» WRITTEN INSTRUCTION:
Answer these questions from the commentary below on U.S. military action:
(a) What military rank does Daniel L. Davis hold?
(b) In what year did the U.S. deploy air and missile power against Libya?
(c) How many worshippers were killed at a mosque near Baquba?

» SUPPLIED PASSAGE:
By Matt Hoh, Michael Shank & Danny L. Davis, Special to CNN
Editor’s note: Matthew Hoh served with the U.S. Marines in Iraq and on State Department teams in Afghanistan and Iraq and is a Senior Fellow with the Center for International Policy. Michael Shank is director of foreign policy at the Friends Committee on National Legislation. Daniel L. Davis is an Army Lieutenant-colonel. The views expressed are their own and do not reflect the views of the U.S. government or military.
Diplomacy appears to be winning out, for now at least, in the debate over how the United States should respond to Syria’s alleged chemical weapons attack on its own people. The last minute halting of the march toward a military strike will no doubt have been a relief to many members of Congress and their constituents. But is this only a temporary reprieve from action?
Most Americans would surely agree that the United States should only pursue military action where vital U.S. interests are at stake. But even a cursory look at America’s actual use of force over the decade-plus since the September 11, 2001 attacks suggests that these impulses are being ignored.
The United States invaded Afghanistan in 2001 and Iraq in 2003, ultimately deploying hundreds of thousands of ground troops to fight counterinsurgencies. The U.S. also deployed air and missile power against Libya in 2011, and the government has acknowledged utilizing lethal drone strikes in a number of countries including Yemen, Somalia, and of course Pakistan.
The results?
Iraq threatens to explode into all out civil war, with suicide bombings still all too frequent. Earlier this month, for example, 30 worshippers were killed at a mosque near Baquba, while late last month, several dozen people were killed in a string of bombings in and near Baghdad. Afghanistan, meanwhile, is still riven by insurgent attacks as well as tribal, religious and sectarian disputes.
More from CNN: Public against Syria strike
The conflict in Afghanistan has left Pakistan even more volatile and unstable than it was prior to the U.S. invasion of Afghanistan, and while some drone strikes may indeed have neutralized legitimate threats to the United States, the numerous deaths of innocent civilians is likely to have increased rather than reduced the number of potential enemies of the United States.

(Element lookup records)

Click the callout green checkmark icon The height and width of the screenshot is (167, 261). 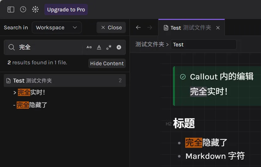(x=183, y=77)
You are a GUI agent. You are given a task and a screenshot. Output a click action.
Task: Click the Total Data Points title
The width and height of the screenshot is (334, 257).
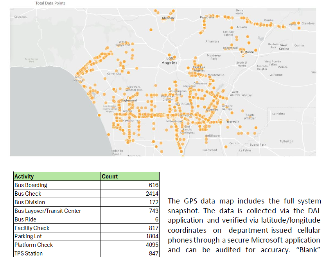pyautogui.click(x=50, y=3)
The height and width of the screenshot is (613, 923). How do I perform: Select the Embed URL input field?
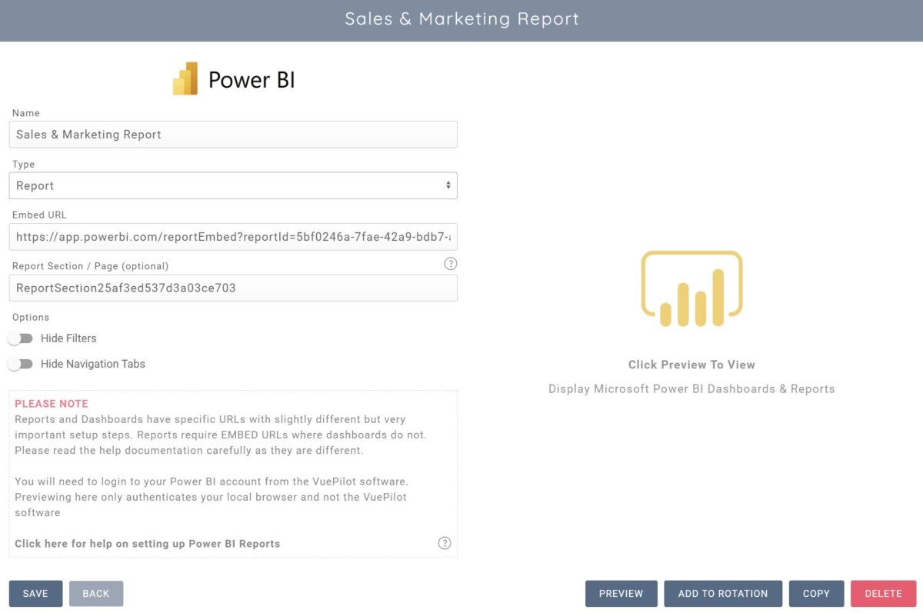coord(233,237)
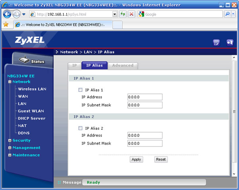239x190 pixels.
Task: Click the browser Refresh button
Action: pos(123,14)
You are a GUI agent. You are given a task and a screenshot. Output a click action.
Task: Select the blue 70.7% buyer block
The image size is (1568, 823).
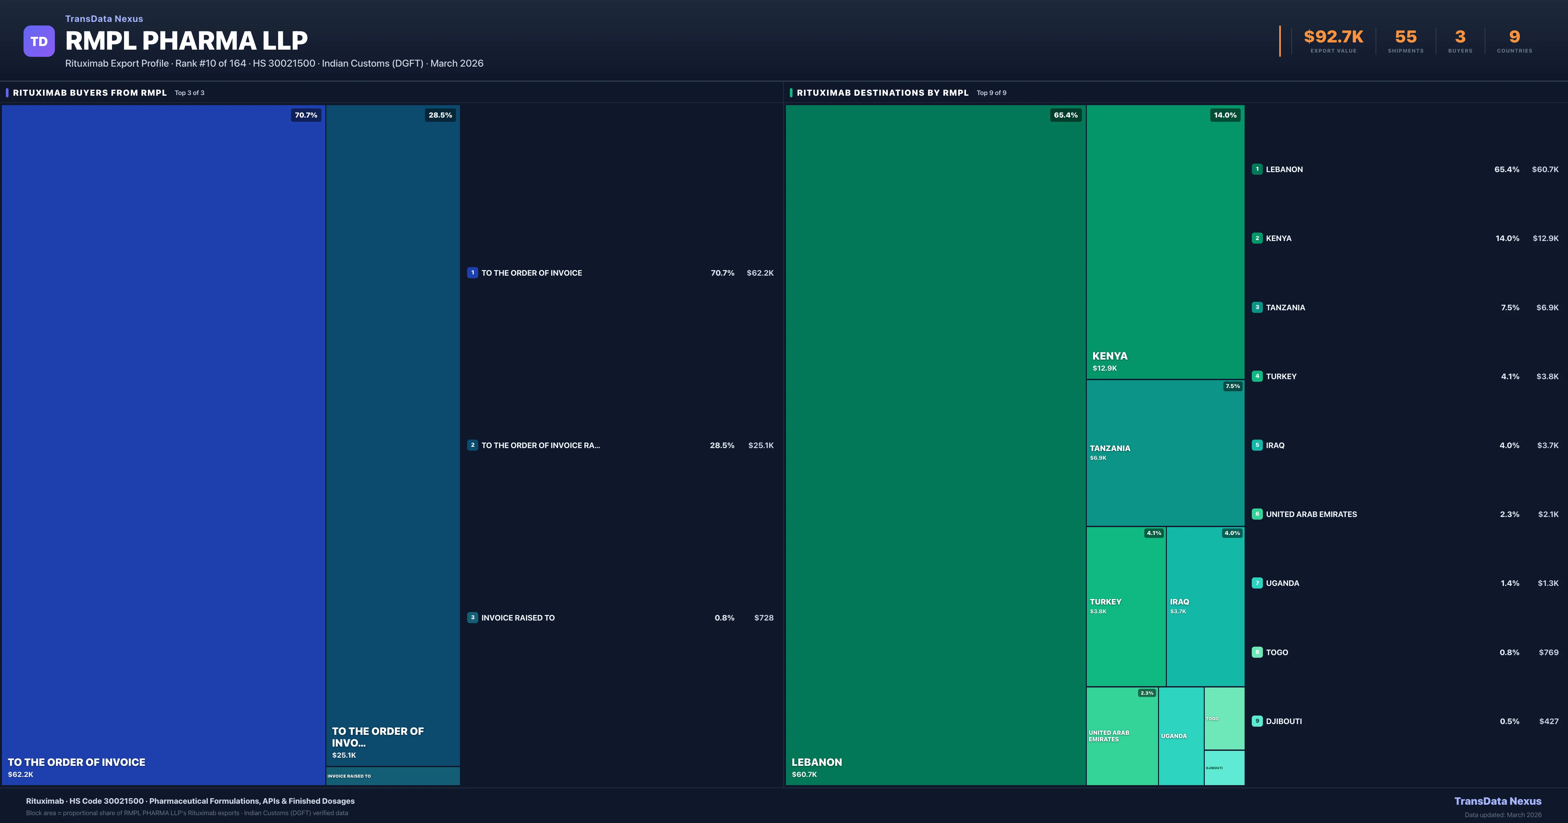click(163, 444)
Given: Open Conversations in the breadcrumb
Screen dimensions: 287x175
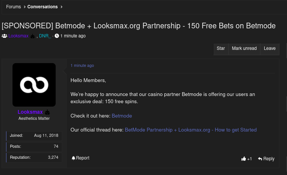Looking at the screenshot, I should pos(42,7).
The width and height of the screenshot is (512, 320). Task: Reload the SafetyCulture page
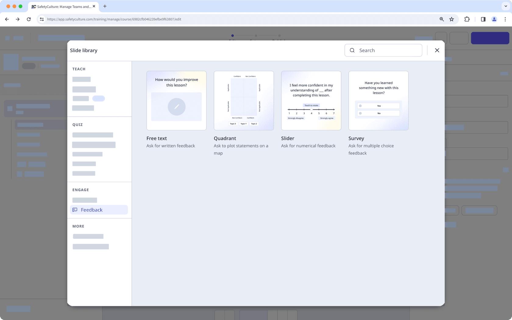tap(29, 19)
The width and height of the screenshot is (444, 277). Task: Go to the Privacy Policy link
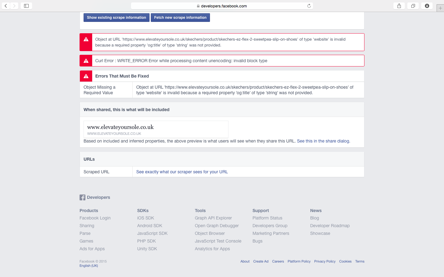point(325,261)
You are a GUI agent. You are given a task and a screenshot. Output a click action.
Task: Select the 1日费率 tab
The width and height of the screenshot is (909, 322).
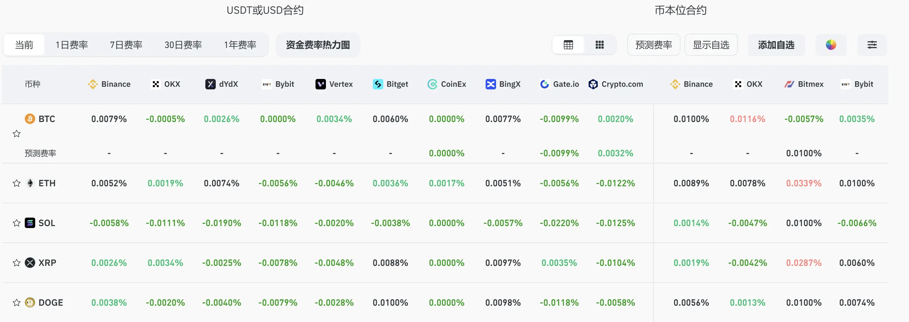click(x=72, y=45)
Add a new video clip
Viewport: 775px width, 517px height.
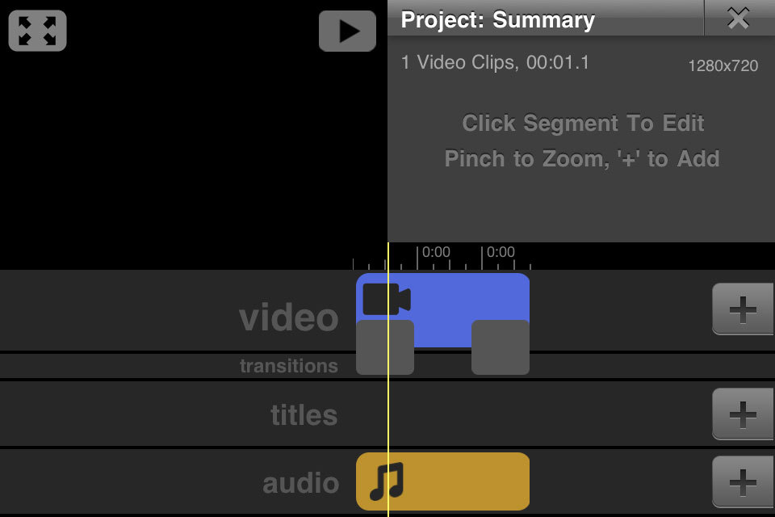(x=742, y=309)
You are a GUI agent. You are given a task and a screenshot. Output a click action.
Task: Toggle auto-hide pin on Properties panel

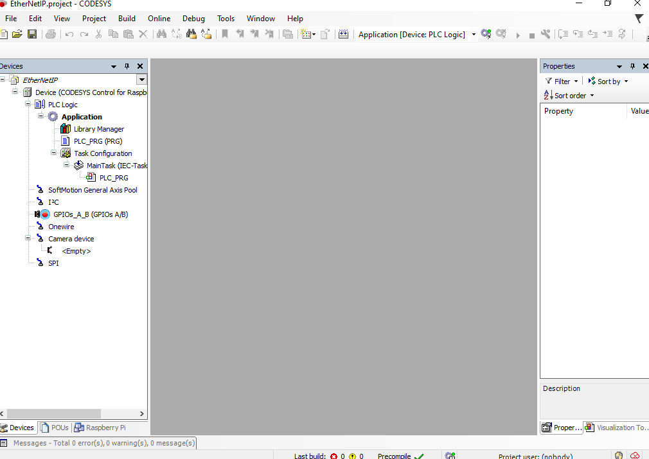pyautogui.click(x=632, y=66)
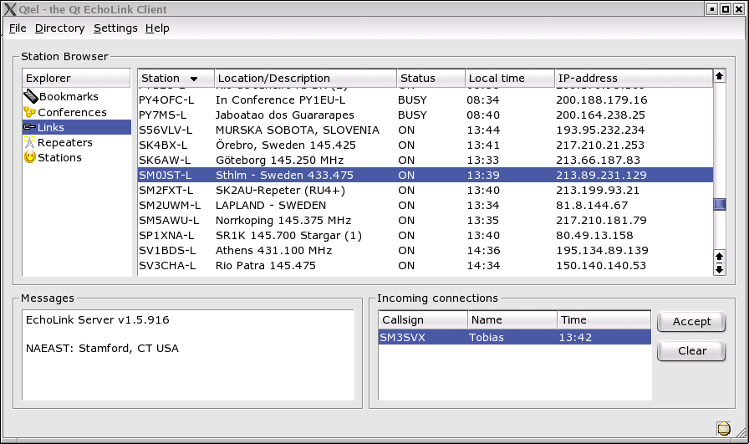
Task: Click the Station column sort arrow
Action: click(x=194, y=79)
* * *
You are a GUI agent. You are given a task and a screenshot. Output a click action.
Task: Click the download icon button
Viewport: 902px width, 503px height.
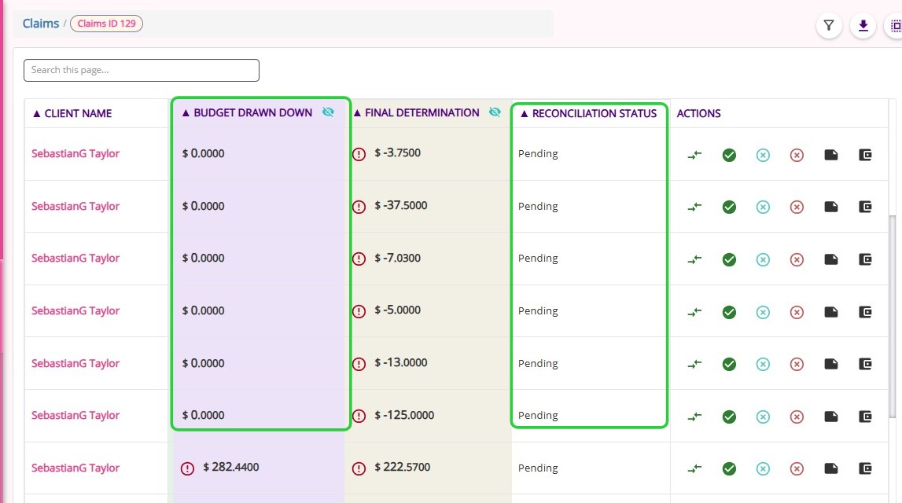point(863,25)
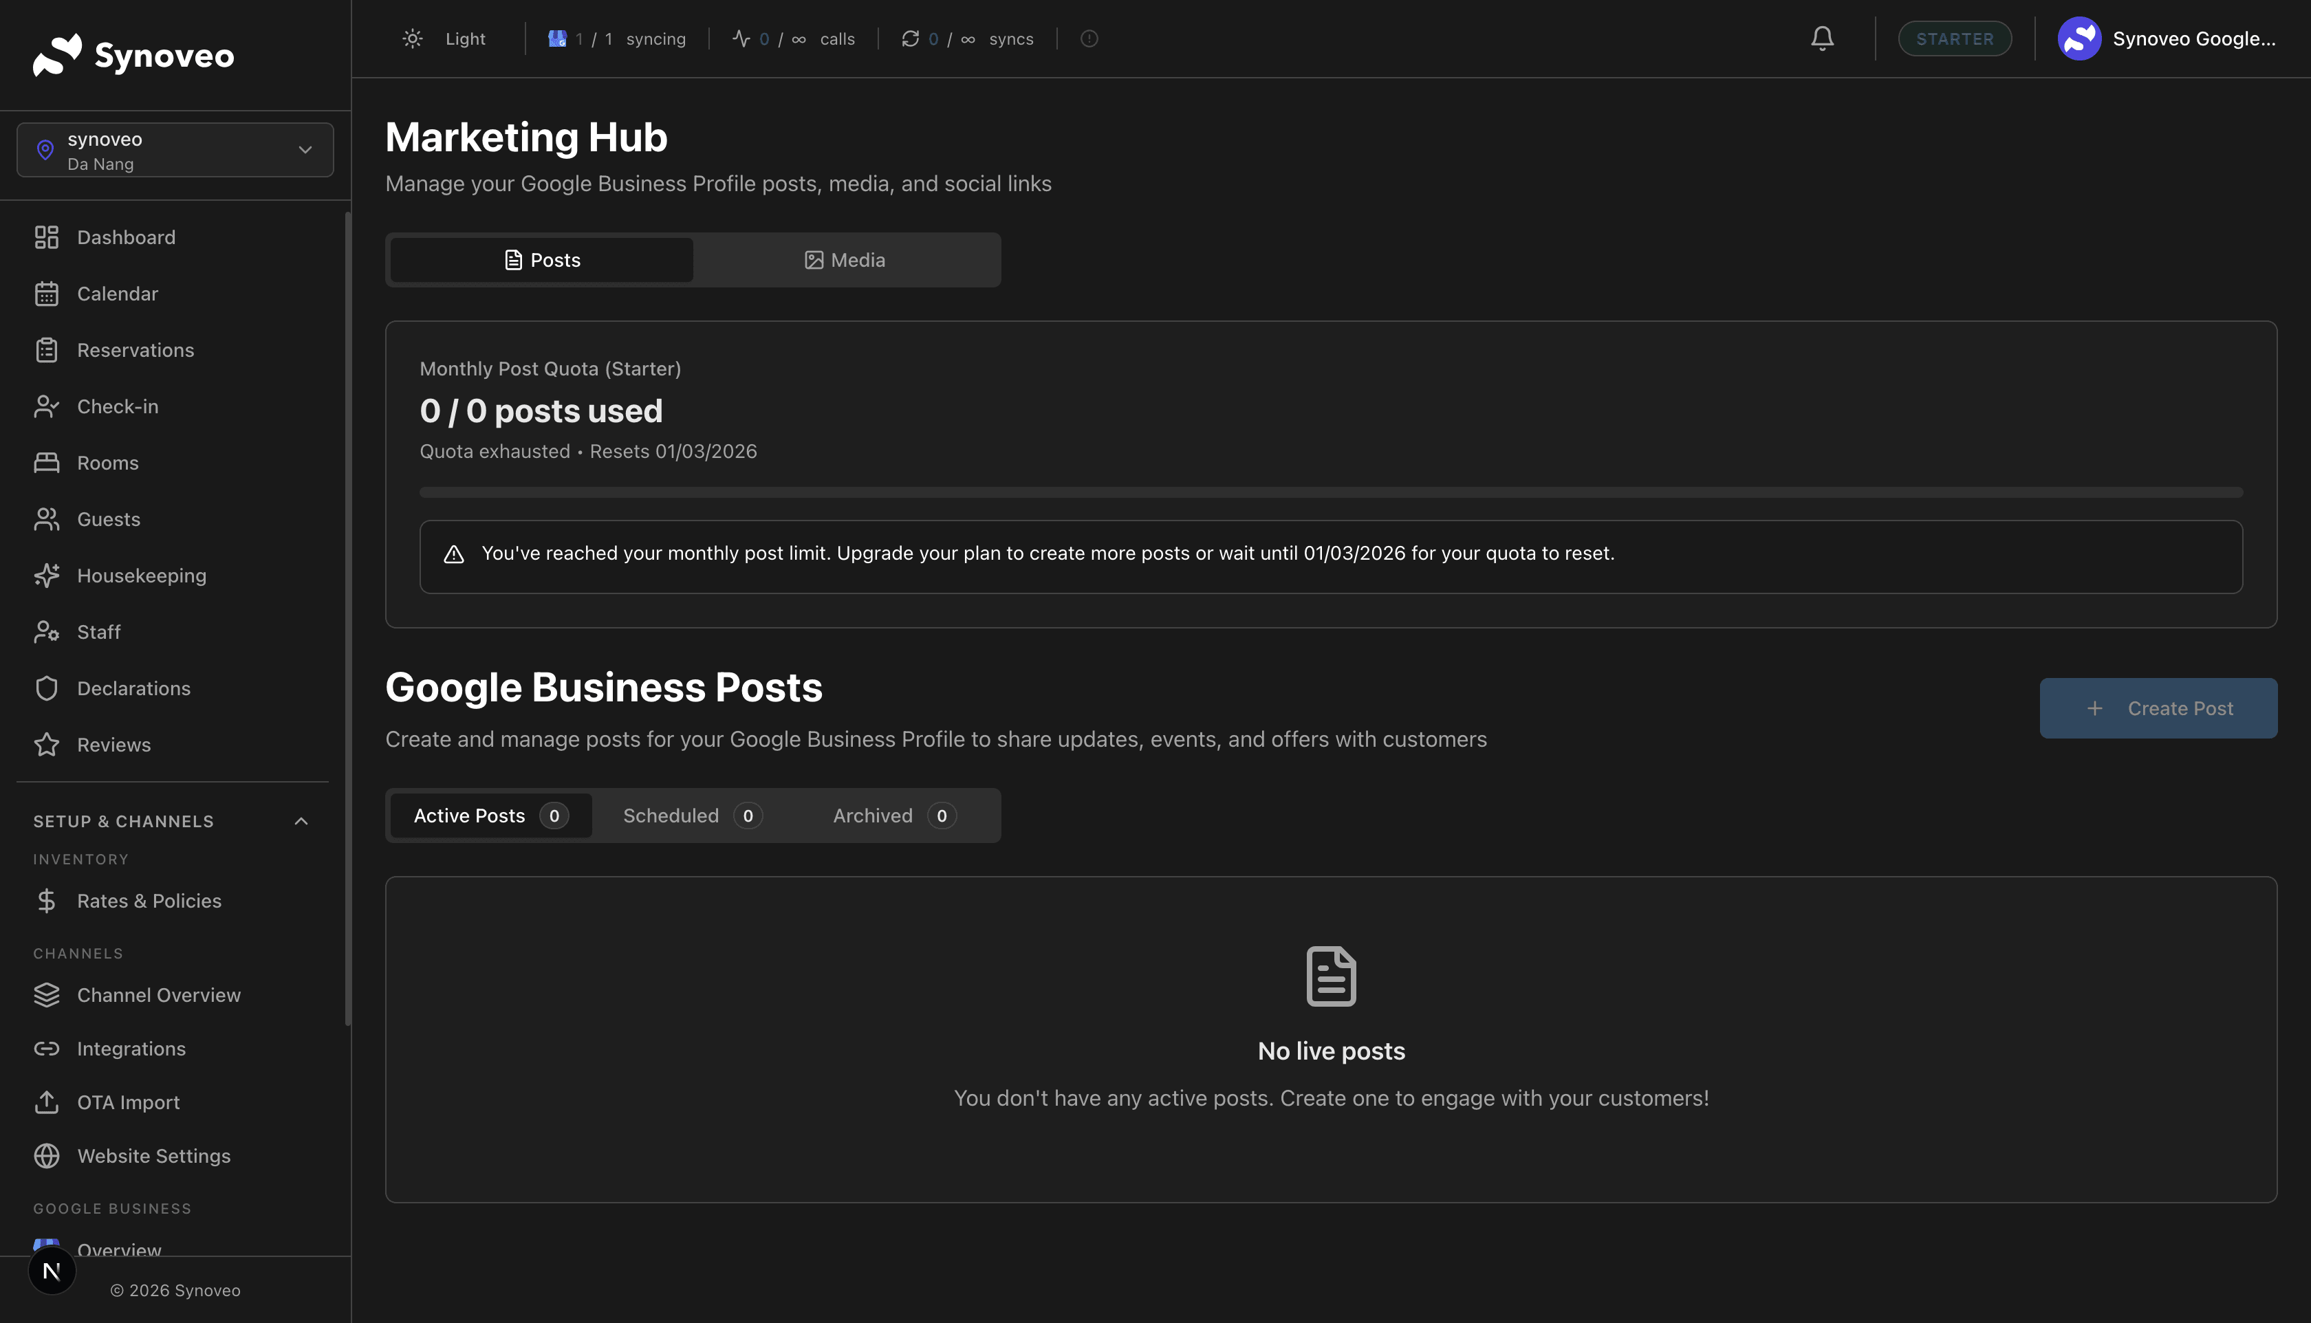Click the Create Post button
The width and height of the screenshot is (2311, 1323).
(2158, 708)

» RESULT:
(a) Army Lieutenant-colonel
(b) 2011
(c) 30